*** Data records Section Begins ***

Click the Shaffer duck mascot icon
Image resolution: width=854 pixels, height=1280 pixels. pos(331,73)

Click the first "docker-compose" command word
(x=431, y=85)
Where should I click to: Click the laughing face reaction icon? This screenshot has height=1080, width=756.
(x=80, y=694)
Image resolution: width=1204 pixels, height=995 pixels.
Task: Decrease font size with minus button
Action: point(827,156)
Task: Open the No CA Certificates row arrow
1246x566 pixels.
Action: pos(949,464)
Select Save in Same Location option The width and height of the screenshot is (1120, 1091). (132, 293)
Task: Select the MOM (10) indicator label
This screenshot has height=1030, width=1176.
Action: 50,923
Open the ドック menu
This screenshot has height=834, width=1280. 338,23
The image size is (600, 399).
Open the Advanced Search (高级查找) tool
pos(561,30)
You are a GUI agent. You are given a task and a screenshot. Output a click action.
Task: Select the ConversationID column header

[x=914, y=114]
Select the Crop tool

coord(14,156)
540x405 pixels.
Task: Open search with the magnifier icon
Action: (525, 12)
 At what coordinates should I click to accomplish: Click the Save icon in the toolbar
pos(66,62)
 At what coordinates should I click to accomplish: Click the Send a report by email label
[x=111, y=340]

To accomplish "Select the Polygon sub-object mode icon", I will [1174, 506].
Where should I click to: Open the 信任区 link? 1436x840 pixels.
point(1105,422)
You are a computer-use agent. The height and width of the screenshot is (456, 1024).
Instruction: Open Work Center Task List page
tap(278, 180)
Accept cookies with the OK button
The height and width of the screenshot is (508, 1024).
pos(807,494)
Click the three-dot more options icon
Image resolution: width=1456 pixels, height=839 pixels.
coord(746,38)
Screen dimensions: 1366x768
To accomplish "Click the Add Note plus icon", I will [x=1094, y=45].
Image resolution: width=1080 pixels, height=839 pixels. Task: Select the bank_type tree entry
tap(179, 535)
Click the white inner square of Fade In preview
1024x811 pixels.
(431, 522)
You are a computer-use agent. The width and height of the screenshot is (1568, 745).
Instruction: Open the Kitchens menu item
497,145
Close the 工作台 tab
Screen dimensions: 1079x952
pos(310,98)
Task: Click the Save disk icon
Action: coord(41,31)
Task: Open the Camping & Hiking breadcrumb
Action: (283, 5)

*** Data records Section Ends ***

* [Task item]
Repeat the material above in full. Change no word.

* [Result for this exercise]
Click the Shaffer duck mascot icon
Image resolution: width=854 pixels, height=1280 pixels. pos(331,73)

Click the first "docker-compose" command word
(x=431, y=85)
Where should I click to: Click the laughing face reaction icon? This screenshot has height=1080, width=756.
(x=80, y=694)
Image resolution: width=1204 pixels, height=995 pixels.
Task: Decrease font size with minus button
Action: point(827,156)
Task: Open the No CA Certificates row arrow
1246x566 pixels.
Action: pos(949,464)
Select Save in Same Location option The width and height of the screenshot is (1120, 1091). (132, 293)
Task: Select the MOM (10) indicator label
This screenshot has height=1030, width=1176.
Action: 50,923
Open the ドック menu
This screenshot has height=834, width=1280. 338,23
The image size is (600, 399).
Open the Advanced Search (高级查找) tool
pos(561,30)
You are a GUI agent. You are given a task and a screenshot. Output a click action.
Task: Select the ConversationID column header

[x=914, y=114]
Select the Crop tool

coord(14,156)
540x405 pixels.
Task: Open search with the magnifier icon
Action: (525, 12)
 At what coordinates should I click to accomplish: Click the Save icon in the toolbar
pos(66,62)
 At what coordinates should I click to accomplish: Click the Send a report by email label
[x=111, y=340]

To accomplish "Select the Polygon sub-object mode icon", I will [1174, 506].
Where should I click to: Open the 信任区 link? 1436x840 pixels.
point(1105,422)
You are a computer-use agent. The height and width of the screenshot is (456, 1024).
Instruction: Open Work Center Task List page
tap(278, 180)
Accept cookies with the OK button
The height and width of the screenshot is (508, 1024).
pos(807,494)
Click the three-dot more options icon
Image resolution: width=1456 pixels, height=839 pixels.
coord(746,38)
Screen dimensions: 1366x768
To accomplish "Click the Add Note plus icon", I will [x=1094, y=45].
Image resolution: width=1080 pixels, height=839 pixels. Task: Select the bank_type tree entry
tap(179, 535)
Click the white inner square of Fade In preview
1024x811 pixels.
(431, 522)
You are a computer-use agent. The width and height of the screenshot is (1568, 745).
Instruction: Open the Kitchens menu item
497,145
Close the 工作台 tab
Screen dimensions: 1079x952
pos(310,98)
Task: Click the Save disk icon
Action: coord(41,31)
Task: Open the Camping & Hiking breadcrumb
Action: (283, 5)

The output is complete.